Resources for our AAAI 2022 paper: "LOREN: Logic-Regularized Reasoning for Interpretable Fact Verification".

Last update: Dec 27, 2022

Overview

LOREN

Resources for our AAAI 2022 paper (pre-print): "LOREN: Logic-Regularized Reasoning for Interpretable Fact Verification".

DEMO System

Check out our demo system! Note that the results will be slightly different from the paper, since we use an up-to-date Wikipedia as the evidence source whereas FEVER uses Wikipedia dated 2017.

Dependencies

CUDA > 11
Prepare requirements: pip3 install -r requirements.txt.
- Also works for allennlp==2.3.0, transformers==4.5.1, torch==1.8.1.
Set environment variable $PJ_HOME: export PJ_HOME=/YOUR_PATH/LOREN/.

Download Pre-processed Data and Checkpoints

Pre-processed data at Google Drive.

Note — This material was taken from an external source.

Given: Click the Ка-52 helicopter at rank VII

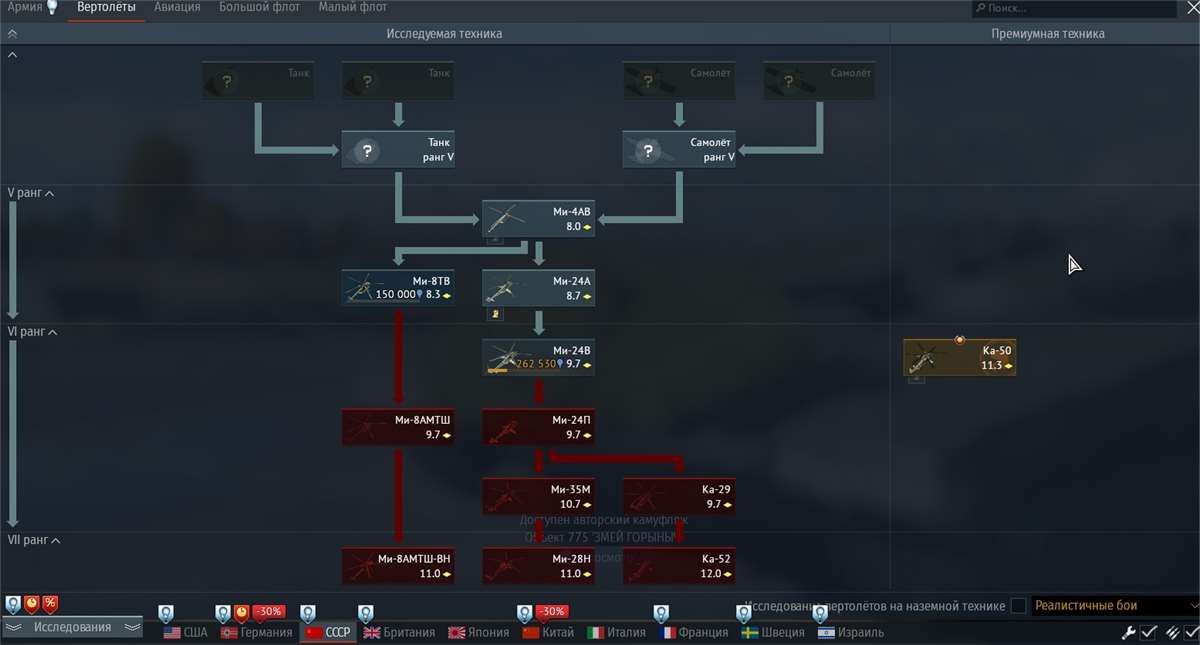Looking at the screenshot, I should 678,565.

Unzip it and put them under LOREN/data/.
- Data for training a Seq2Seq MRC is at data/mrc_seq2seq_v5/.
- Data for training veracity prediction is at data/fact_checking/v5/*.json.
  - Note: dev.json uses ground truth evidence for validation, where eval.json uses predicted evidence for validation. This is consistent with the settings in KGAT.
- Evidence retrieval models are not required for training LOREN, since we directly adopt the retrieved evidence from KGAT, which is at data/fever/baked_data/ (using only during pre-processing).
- Original data is at data/fever/ (using only during pre-processing).
Pre-trained checkpoints at Huggingface Models. Unzip it and put them under LOREN/models/.
- Checkpoints for veracity prediciton are at models/fact_checking/.
- Checkpoint for generative MRC is at models/mrc_seq2seq/.
- Checkpoints for KGAT evidence retrieval models are at models/evidence_retrieval/ (not used in training, displayed only for the sake of completeness).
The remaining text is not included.